◆ ASSIGNED TASK
Exact reproduction of all the data is required, with pictures excluded.

◆ GIVEN RECORDS

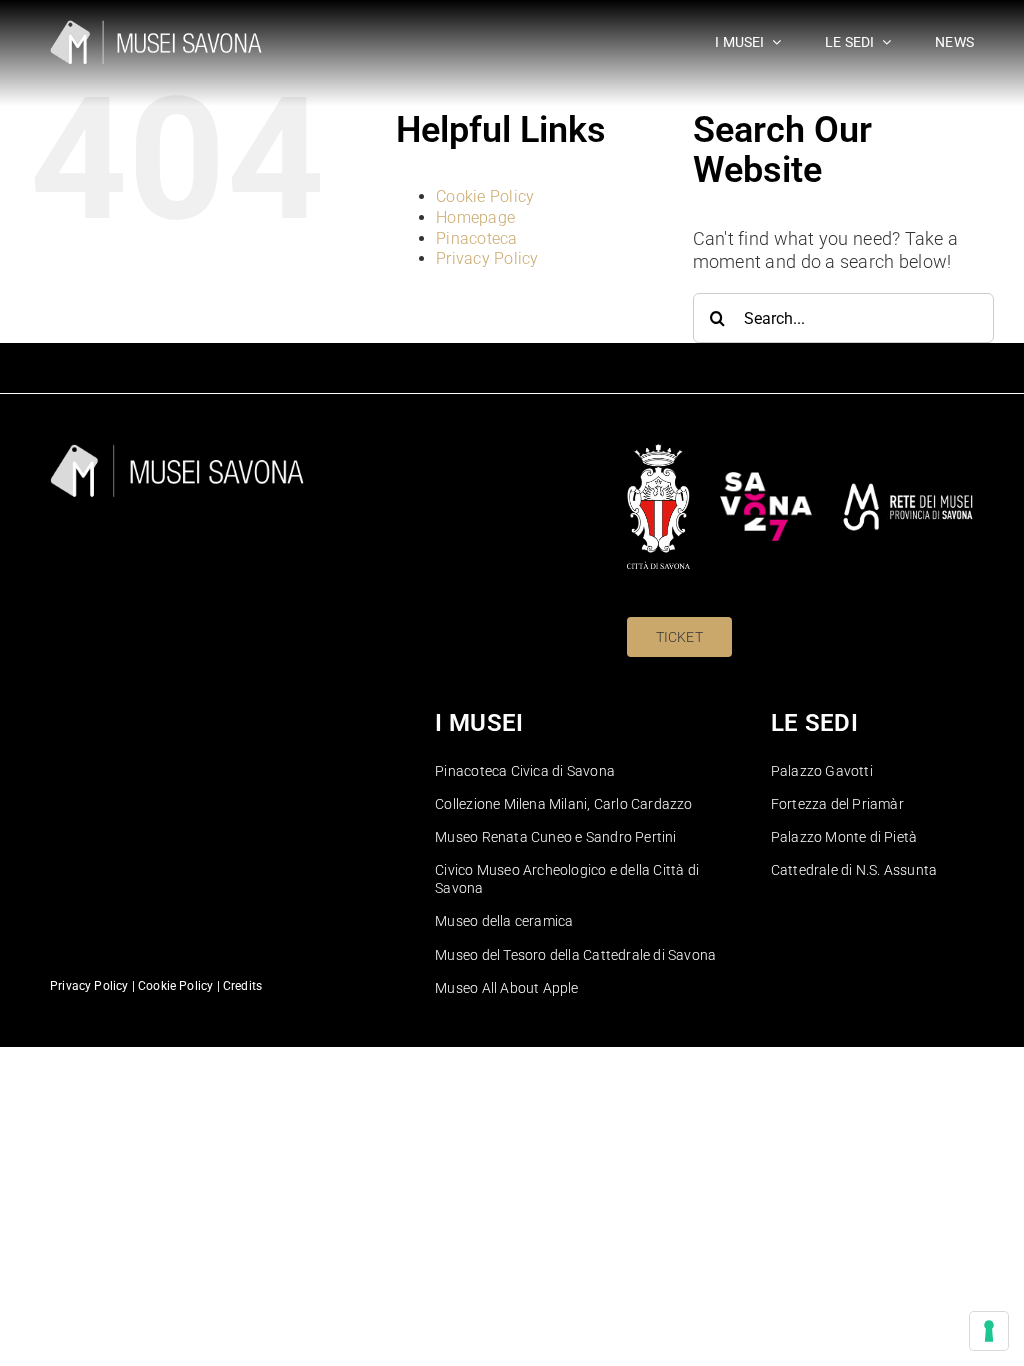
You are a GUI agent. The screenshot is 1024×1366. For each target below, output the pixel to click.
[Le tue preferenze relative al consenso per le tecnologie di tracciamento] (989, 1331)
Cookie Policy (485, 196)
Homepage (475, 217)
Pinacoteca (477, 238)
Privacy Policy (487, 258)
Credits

◆ EXERCISE RESPONSE
You are a GUI agent. The screenshot is 1024×1366. For each target below, output the pixel to click.
[Le tue preferenze relative al consenso per le tecnologie di tracciamento] (989, 1331)
Cookie Policy (485, 196)
Homepage (475, 217)
Pinacoteca (477, 238)
Privacy Policy (487, 258)
Credits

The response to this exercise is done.